The divergence between U.S. and European regulatory responses illustrates a fundamental difference in privacy law architecture: in the EU, GDPR establishes a default of data protection that requires companies to justify data collection; in the United States, data collection is generally permitted unless specifically prohibited. Clearview AI is a case study in what the absence of comprehensive federal privacy legislation enables.

What Clearview AI Reveals About the Future

The Clearview AI case illuminates the surveillance future in several ways that connect directly to Chapter 38's analysis:

1. The retrospective identification problem. Clearview enables law enforcement to take a photograph of someone at a protest, a political meeting, or any public gathering, and identify them. This capability did not previously exist at scale. Its existence changes the chilling effect calculus for public political activity: participation in a public protest is no longer anonymous in the way it was when cameras could capture faces but could not, without enormous manual effort, attach those faces to identities.

2. The permanent record problem. Clearview's database includes photographs from years or decades in the past. Photographs from a person's college years, photographs posted by others without the subject's knowledge, photographs from moments when the person was not thinking about their digital footprint, are all potentially in the database. The past becomes permanently searchable.

3. The consent impossibility. Clearview collected biometric data — legally distinctive from ordinary photographs in most biometric privacy frameworks — from billions of people who have no idea their data exists in Clearview's database, no mechanism to access or correct it, and no effective means of having it deleted. In the United States, outside of Illinois and a few other BIPA-protected jurisdictions, there is no legal right to know your data is in the database, let alone to have it removed.

4. The public/private boundary erosion. The historical distinction between public surveillance (cameras in public spaces operated by law enforcement) and private life (documented in photographs shared in social contexts) has been effectively eliminated. Social media photographs — posted to maintain relationships, share experiences, perform identity — become inputs to a biometric surveillance system. The context of sharing (personal connection, social performance) is entirely severed from the use (identity verification for law enforcement).

Discussion Questions

  1. Clearview AI argues that photographs published publicly on the internet are available for any use, including commercial data collection. Evaluate this argument using the contextual integrity framework. Does public accessibility imply permission?

  2. The wrongful identification cases associated with Clearview AI follow the same racial bias pattern as other facial recognition systems. What is the relationship between Clearview's database construction methodology (scraping the internet) and its racial bias profile?

  3. The retrospective identification capability enabled by Clearview AI — identifying people at protests or political events from archived photographs — raises First Amendment concerns about chilling effects on political association. How should courts balance this concern against law enforcement interests in identification?

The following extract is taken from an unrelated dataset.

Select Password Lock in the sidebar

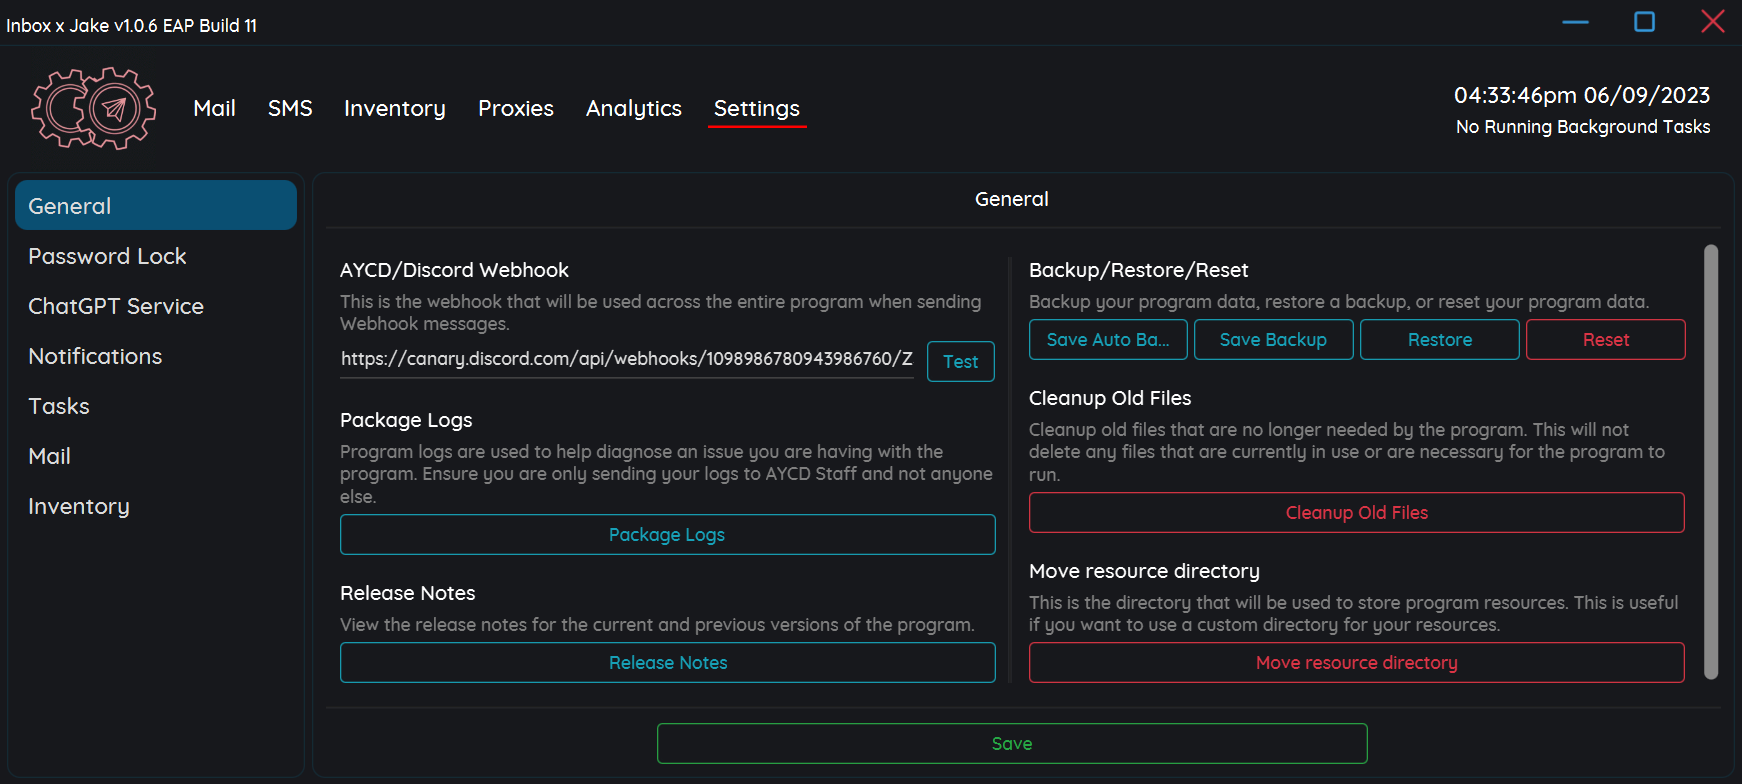click(x=107, y=256)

  4. The international regulatory response to Clearview AI was substantially stronger than the U.S. response. What are the implications of this divergence for U.S. residents whose data is in Clearview's database? What legal mechanisms, if any, are available to them?

  5. If you were advising the city government of a major U.S. city about whether to permit local police to use Clearview AI, what would you recommend and why? What conditions, if any, would you attach to permitted use?